This is the fourth Noctilux lens ever created and only the second released this century, this lens follows in the footsteps of the Noctilux-M 50mm F0.95 ASPH released in 2008. But while Leica is calling this the “co-founder of a new family of lenses,” the company is also quick to point out that the new Noctilux-M 75mm F1.25 boasts some advantages over its older brother:

The upgraded features of the Noctilux-M 75 mm f/1.25 ASPH. open up entirely new opportunities in portrait and close-up photography, including a shallower depth of focus than that of the Noctilux-M 50 mm f/0.95 APSH. and a close focusing distance of 0.85m, making for a reproduction ratio of 1:8.8 for even more precise isolation of subjects. Additionally, the eleven blades of its iris ensure a soft and harmonious bokeh in out-of-focus areas.

Inside, you’ll find six groups made up of nine lens elements that have been manufactured from glasses with “high anomalous partial dispersion and low chromatic dispersion.” Two of those elements are aspherical, and the lens uses a floating element with what Leica describes as a “complex focusing mechanism” (aren’t they all?) that promises high-quality performance all the way from minimum focus distance to infinity.

You can read more about the Noctilux-M 75mm F1.25 in the full press release and tech specs below, but if you like what you read, be ready to drop some serious cash. According to Leica, the lens will retail for $ 12,795 when it shows up at Leica stores, boutiques and dealers in the beginning of 2018.

Press Release

Leica Camera Pushes Photographic Boundaries With the New Leica Noctilux-M 75 mm f/1.25 ASPH Lens

True to the Noctilux legacy, the new lens boasts impeccable speed and exceptional imaging performance

November 29, 2017 – For more than 50 years, the name ‘Noctilux’ has been synonymous with exceptional speed and outstanding optical design. Today, Leica Camera announces the newest addition to their lens portfolio – the Leica Noctilux-M 75 mm f/1.25 ASPH. Coupled with exceptional imaging performance and unique bokeh, its hair-thin depth of focus isolates subjects with extreme precision, ideal for portraits with an unmistakable “Leica look”.

A legacy of excellence

The first lens of the Noctilux family, the Leica Noctilux 50 mm f/1.2, was announced at photokina in 1966. While the original lens innovated with revolutionary optical properties, ongoing developments led to the launch of two additional generations of the Noctilux in 1975 and 2008. The additional lenses were developed under the premise of further pushing the envelope for imaging performance, each with a faster aperture than its predecessor. All Noctilux-M lenses to this day are special for their rendering and aesthetic when shot wide-open, yielding a three-dimensional “pop” that separates its subjects from the background like no other lenses. The out-of-focus areas behind the subject is smooth and pleasing to the eye, giving a lovely soft background even in the darkest of lighting scenarios.

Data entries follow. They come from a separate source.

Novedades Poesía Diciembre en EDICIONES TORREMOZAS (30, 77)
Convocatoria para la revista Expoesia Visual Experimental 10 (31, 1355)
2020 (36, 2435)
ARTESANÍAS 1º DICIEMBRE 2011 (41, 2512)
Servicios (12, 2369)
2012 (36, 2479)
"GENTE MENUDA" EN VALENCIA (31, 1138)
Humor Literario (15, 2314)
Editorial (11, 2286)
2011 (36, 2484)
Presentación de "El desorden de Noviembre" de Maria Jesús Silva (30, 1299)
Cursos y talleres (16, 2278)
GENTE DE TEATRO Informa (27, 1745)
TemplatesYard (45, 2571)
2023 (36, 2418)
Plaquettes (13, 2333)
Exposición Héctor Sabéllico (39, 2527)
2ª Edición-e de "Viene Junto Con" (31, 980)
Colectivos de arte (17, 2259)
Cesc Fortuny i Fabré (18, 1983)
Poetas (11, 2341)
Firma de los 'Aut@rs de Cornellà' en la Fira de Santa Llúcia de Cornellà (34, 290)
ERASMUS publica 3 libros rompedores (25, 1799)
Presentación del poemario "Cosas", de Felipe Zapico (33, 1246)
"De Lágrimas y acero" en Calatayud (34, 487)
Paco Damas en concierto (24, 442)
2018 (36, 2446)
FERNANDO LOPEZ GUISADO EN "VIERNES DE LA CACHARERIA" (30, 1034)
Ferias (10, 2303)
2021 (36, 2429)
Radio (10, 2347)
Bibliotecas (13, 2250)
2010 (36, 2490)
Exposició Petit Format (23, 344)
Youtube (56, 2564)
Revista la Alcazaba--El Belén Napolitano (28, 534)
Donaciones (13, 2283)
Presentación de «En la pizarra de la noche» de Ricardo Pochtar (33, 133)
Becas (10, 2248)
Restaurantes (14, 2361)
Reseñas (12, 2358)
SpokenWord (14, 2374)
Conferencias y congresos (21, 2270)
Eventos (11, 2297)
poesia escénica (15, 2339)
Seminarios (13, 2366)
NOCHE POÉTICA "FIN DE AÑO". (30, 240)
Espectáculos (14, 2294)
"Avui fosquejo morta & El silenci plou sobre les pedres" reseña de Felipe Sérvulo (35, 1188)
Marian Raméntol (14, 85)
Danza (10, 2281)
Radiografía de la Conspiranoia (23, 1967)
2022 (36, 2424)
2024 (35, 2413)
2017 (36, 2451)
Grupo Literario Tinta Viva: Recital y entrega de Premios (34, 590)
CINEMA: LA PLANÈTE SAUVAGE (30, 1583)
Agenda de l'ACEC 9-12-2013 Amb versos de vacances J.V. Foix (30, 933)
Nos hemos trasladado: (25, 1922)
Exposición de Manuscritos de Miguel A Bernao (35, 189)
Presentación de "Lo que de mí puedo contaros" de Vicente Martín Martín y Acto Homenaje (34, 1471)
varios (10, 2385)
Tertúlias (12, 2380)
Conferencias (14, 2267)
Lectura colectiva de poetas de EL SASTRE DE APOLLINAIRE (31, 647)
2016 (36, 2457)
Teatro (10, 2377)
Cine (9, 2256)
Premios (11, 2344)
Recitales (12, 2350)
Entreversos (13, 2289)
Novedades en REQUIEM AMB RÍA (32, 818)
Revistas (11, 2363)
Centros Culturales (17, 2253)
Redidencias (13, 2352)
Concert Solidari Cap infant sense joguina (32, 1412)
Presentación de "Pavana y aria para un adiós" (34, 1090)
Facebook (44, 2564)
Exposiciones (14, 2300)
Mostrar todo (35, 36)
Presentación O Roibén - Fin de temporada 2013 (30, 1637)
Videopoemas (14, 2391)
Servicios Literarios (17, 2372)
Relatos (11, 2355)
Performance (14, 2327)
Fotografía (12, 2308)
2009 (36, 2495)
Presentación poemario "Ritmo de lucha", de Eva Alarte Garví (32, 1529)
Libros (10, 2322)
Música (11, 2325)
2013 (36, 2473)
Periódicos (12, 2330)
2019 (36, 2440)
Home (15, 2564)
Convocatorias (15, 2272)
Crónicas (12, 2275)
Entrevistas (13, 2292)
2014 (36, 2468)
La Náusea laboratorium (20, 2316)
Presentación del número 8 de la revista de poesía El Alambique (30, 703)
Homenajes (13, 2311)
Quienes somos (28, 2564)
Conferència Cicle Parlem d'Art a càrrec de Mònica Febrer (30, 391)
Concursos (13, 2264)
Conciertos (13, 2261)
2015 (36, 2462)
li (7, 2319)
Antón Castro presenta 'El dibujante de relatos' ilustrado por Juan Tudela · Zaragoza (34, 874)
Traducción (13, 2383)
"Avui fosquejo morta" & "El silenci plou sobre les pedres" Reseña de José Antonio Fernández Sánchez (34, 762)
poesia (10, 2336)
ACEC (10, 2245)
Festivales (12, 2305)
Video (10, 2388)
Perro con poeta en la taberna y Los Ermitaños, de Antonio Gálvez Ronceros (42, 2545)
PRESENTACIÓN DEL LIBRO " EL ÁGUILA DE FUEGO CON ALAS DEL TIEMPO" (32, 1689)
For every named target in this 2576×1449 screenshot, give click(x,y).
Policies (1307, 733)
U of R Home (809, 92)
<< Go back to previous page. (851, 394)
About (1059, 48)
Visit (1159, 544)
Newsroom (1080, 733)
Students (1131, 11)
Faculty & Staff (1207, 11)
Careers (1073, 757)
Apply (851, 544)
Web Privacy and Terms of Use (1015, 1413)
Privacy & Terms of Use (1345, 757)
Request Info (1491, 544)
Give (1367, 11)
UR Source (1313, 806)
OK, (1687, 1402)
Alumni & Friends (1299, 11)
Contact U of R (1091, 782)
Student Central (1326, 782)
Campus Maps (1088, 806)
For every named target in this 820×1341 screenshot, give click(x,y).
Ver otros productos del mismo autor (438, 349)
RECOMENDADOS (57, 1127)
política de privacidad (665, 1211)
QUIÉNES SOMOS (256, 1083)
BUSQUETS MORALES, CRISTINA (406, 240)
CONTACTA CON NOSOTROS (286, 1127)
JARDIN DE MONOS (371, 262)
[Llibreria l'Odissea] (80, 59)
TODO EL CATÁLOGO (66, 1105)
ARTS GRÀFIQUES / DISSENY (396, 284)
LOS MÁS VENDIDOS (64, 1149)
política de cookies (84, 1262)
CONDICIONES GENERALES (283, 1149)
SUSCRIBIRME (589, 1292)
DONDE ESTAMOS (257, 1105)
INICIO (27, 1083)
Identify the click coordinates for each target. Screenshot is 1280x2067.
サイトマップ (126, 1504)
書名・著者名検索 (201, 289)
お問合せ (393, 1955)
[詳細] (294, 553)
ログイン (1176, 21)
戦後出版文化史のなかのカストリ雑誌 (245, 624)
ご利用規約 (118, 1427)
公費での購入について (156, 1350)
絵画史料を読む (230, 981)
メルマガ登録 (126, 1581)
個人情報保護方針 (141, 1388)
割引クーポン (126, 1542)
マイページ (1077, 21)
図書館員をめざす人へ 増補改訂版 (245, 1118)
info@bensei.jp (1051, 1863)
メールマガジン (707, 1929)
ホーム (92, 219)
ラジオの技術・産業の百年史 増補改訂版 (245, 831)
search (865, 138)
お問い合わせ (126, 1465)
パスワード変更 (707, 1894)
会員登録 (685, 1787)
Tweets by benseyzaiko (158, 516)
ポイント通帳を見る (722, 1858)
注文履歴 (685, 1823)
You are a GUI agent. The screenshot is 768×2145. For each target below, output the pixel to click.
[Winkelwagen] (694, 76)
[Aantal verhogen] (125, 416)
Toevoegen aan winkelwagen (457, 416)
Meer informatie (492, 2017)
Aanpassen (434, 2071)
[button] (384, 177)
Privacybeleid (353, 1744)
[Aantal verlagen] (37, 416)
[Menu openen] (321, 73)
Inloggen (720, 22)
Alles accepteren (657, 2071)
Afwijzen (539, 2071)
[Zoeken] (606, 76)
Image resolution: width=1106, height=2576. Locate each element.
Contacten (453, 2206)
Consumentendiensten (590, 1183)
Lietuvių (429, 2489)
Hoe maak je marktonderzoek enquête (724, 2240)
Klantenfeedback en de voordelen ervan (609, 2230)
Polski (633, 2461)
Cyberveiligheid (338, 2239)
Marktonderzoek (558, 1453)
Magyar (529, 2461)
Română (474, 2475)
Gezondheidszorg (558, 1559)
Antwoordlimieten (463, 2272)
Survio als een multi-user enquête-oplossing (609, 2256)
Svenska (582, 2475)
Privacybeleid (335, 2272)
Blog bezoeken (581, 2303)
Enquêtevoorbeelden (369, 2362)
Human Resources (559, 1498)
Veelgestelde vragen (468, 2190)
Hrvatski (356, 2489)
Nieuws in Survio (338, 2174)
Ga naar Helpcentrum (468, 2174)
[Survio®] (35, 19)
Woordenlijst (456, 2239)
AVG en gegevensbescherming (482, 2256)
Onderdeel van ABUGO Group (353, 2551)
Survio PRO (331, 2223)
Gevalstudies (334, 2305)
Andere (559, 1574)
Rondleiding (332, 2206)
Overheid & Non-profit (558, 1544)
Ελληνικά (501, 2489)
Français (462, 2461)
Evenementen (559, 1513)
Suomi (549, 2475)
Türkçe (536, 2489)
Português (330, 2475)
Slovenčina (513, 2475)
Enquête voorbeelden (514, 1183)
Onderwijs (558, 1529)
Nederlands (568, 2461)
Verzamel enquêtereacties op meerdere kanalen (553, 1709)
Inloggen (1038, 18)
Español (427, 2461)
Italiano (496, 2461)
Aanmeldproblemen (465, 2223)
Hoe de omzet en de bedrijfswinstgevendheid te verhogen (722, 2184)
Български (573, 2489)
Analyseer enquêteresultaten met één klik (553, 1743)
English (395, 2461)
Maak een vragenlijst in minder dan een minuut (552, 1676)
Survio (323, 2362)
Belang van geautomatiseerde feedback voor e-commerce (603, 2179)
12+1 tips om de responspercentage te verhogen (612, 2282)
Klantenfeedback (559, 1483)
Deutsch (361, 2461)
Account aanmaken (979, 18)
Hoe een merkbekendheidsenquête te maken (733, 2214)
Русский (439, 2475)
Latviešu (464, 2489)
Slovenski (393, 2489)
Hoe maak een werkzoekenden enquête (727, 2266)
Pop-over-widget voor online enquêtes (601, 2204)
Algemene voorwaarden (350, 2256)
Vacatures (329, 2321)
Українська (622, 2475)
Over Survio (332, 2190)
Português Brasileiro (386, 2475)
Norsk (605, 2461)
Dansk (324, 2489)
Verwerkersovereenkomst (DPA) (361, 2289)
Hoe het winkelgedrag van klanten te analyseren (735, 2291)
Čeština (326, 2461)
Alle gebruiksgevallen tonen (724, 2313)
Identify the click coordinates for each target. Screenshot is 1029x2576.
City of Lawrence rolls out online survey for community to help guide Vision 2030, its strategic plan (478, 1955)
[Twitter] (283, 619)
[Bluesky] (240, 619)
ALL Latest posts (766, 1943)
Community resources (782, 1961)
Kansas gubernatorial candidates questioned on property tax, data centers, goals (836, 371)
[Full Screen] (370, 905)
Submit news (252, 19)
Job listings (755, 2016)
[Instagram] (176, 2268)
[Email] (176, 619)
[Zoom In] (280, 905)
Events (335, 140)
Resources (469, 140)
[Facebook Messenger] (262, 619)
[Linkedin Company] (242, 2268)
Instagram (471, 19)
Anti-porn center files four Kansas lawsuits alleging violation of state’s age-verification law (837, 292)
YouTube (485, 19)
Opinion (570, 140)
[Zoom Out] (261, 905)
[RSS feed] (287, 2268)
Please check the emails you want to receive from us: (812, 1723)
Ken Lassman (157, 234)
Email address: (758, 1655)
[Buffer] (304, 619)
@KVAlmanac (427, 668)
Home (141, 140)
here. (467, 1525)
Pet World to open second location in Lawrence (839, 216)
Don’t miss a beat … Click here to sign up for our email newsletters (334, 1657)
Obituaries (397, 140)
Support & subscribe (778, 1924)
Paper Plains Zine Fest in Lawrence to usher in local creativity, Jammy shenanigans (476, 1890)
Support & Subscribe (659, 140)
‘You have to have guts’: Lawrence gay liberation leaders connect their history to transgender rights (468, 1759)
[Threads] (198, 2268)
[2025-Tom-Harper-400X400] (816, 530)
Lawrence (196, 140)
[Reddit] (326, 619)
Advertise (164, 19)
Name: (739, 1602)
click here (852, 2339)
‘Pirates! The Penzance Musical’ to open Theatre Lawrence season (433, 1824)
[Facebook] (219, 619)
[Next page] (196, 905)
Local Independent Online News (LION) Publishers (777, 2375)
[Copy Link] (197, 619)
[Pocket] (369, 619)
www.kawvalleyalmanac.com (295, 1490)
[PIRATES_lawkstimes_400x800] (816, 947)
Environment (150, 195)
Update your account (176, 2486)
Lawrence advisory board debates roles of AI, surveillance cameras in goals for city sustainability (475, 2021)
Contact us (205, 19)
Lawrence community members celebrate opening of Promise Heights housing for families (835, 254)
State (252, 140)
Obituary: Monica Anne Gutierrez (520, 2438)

Together with the Leica Noctilux-M 50 mm f/0.95 ASPH., the Leica Noctilux-M 75 mm f/1.25 ASPH. is the co-founder of a new family of lenses. The two current members of this family are both distinguished by their extreme maximum aperture and exceptionally high performance at all apertures, even wide open, and lend themselves to the creation of timeless images marked by a distinctive and revered Leica aesthetic.

Superior imaging performance

The upgraded features of the Noctilux-M 75 mm f/1.25 ASPH. open up entirely new opportunities in portrait and close-up photography, including a shallower depth of focus than that of the Noctilux-M 50 mm f/0.95 APSH. and a close focusing distance of 0.85m, making for a reproduction ratio of 1:8.8 for even more precise isolation of subjects. Additionally, the eleven blades of its iris ensure a soft and harmonious bokeh in out-of-focus areas.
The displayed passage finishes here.